Some on this blog speculated it was because the auditors had pre-booked holidays to honour. But it doesn’t work like that.
Today, Mr Pickles explained the delay to the House of Commons:
The investigators PwC have informed me the council has considerably delayed the investigation by delaying the provision of key information or simply not providing it at all. This is simply not acceptable and I am consequently extending the period for PwC to report. The cost will be met by the council. Whether the council likes it or not, this investigation will be thorough and comprehensive and I will update the House in due course.
Yes, there’s an element of politics in the language, but given it is PwC itself telling the Secretary of State the delays have been caused by the council, it’s serious stuff.
I have no idea what information the council is failing to provide. It could be a deliberate delaying tactic by the town hall’s lawyers (loose-tongued interim monitoring officer Meic Sullivan-Gould is in charge, so fear not taxpayers!); there’s some speculation they are considering an expensive Judicial Review on the audit.
That could also be the reason why the council is also refusing to supply me and other journalists a key spreadsheet. The day after the Panorama programme, Takki Sulaiman, the Head of Timely Communications, issued a statement to say the BBC had got its sums wrong. He said only £1.6m of the latest grants round had been awarded to organisations which had a Somali or Bengali CEO, chair or applicant. Panorama had accused Mayor Lutfur Rahman of increasing funding to Bengali and Somali groups by £2.1million to £3.6million.
We asked the council for a detailed breakdown of its numbers.
Last week, they refused the FoI request by relying on a Section 22 exemption, namely that the “information is being re-evealuated and it is intended to publish the information through the appropriate channels”. When I called for an explanation, an officer told me they were waiting for the PwC audit to finish because this information was being examined by them.
So I asked Will Kenyon, the PwC partner in charge of the audit, whether he had been consulted about the FoI request/refusal and whether he had asked for the answer to be delayed.
He replied:
As far as I am aware, your FOI request to the council has not been raised with us at any stage, nor has there been any discussion concerning the publication of the information you refer to.
So while the council was exceptionally quick to fire off its “rebuttal” statement in the wake of Panorama, it has been characteristically slow in providing the proof.
And still they complain when people ask “What have they got to hide?”
Do you stand by your earlier statement about not believing that there will be any evidence of outright fraud?

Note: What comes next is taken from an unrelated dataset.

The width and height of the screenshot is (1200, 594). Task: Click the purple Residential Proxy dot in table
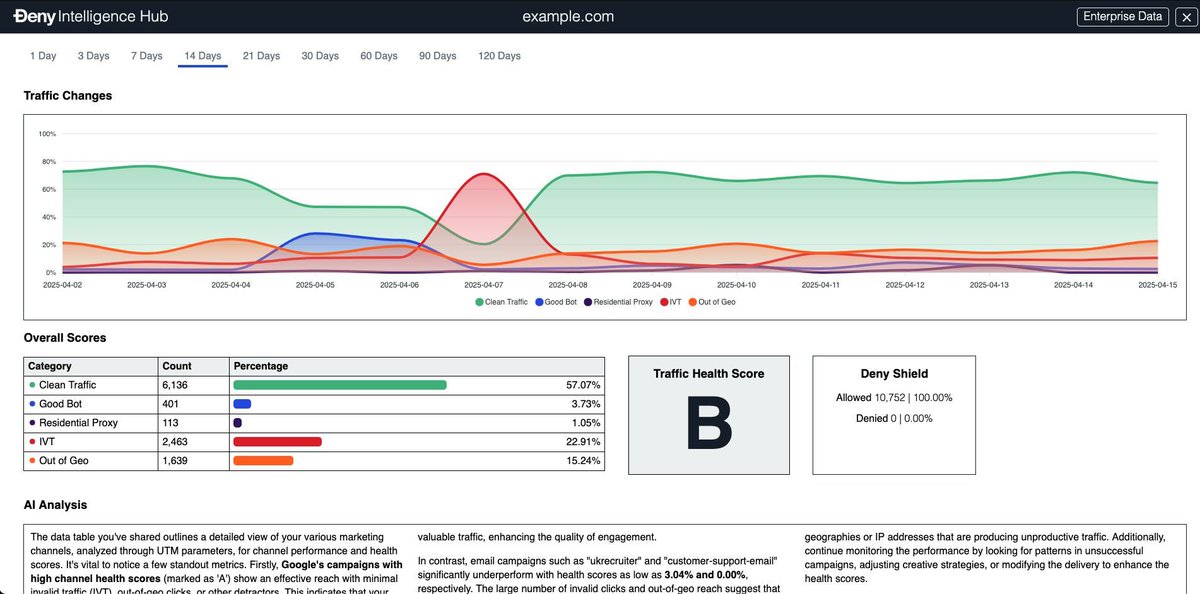pyautogui.click(x=32, y=422)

Or has this development suggested otherwise to you?
Also, why would the council want a judicial review of the audit? That’s a nonsense, surely even by LBTH standards?
I notice that we, the council tax payers, are paying for the delay. Wouldn’t it be lovely if that extra expense came out of the councillors personal allowances, eh? (All together now – “Wouldn’t it be lov-er-ley!” – with apologies to Eliza Dolittle.)
Tim.
How predictable! They really don’t help themselves do they?
How about we all write to Eric Pickles and ask him to bring back the surcharge for all Mayors and Councillors who act ‘ultra vires’ and spend money without proper authority and proper process? It’s about time politicians had a major incentive to do their jobs properly.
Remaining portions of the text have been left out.